Banks Were Held Accountable to More Neighborhoods in 2016

A "banner year" for the Community Reinvestment Act.

Congresswoman Maxine Waters addresses the annual gathering of the National Community Reinvestment Coalition. (Photo by Oscar Perry Abello)

This is your first of three free stories this month. Become a free or sustaining member to read unlimited articles, webinars and ebooks.

Become A Member

In Cincinnati’s predominantly black South Cumminsville neighborhood, Working in Neighborhoods (WIN) got started in 1978, teaching residents how to organize and advocate around issues tied to quality of life — utility reform, quality affordable housing, decreasing crime. In 1981, motivated by residents’ desire to own decent homes, WIN began developing properties and providing homeownership classes and counseling. Working with local banks, such as Fifth Third Bank, WIN officials estimate they’ve helped bring $300 million in investments into South Cumminsville and other neighborhoods where they now work.

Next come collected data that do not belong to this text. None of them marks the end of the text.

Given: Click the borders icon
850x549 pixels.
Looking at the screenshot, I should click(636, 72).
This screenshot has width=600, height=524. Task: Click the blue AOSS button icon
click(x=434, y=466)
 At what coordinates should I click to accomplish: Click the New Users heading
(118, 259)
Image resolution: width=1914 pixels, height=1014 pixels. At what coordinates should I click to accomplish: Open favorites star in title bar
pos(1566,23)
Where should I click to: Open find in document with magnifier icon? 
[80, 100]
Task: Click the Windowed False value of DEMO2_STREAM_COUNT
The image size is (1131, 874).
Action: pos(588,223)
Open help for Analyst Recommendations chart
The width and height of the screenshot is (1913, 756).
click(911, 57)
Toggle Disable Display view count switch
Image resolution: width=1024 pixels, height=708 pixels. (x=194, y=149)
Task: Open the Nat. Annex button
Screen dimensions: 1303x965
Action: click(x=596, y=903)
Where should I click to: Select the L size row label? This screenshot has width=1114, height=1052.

But the flood of subprime mortgages in the early 2000s, which eventually led to the Great Recession, affected such partnerships. “[Fifth Third Bank was] one of the largest mortgage lenders in our communities,” says Sister Barbara Busch, executive director of WIN. “I felt like we had built that up in the early ’90s and then it just went to heck in a handbasket.”

During the financial crisis, lower-income and minority neighborhoods were the first to be targeted with subprime mortgages. Families would come to WIN and say they were losing their homes, Busch recalls. On a street where the average cost for a house was $60,000, Busch says, families were coming in with loans for $150,000, with a 15 percent interest rate and a six-month adjustable rate mortgage with the ability for the rate to go up every six months.

“They thought they had gotten themselves a grand deal, because other people had turned them down,” she says. “I kind of chuckle to myself when people say ‘they should have known better.’ I heard bankers say they didn’t know anything, they didn’t know what was happening. How is it our folks are supposed to know better when the bankers didn’t know, and they’ve got all the education and all the systems that should be screening these things. That standard never passed the test, to me.”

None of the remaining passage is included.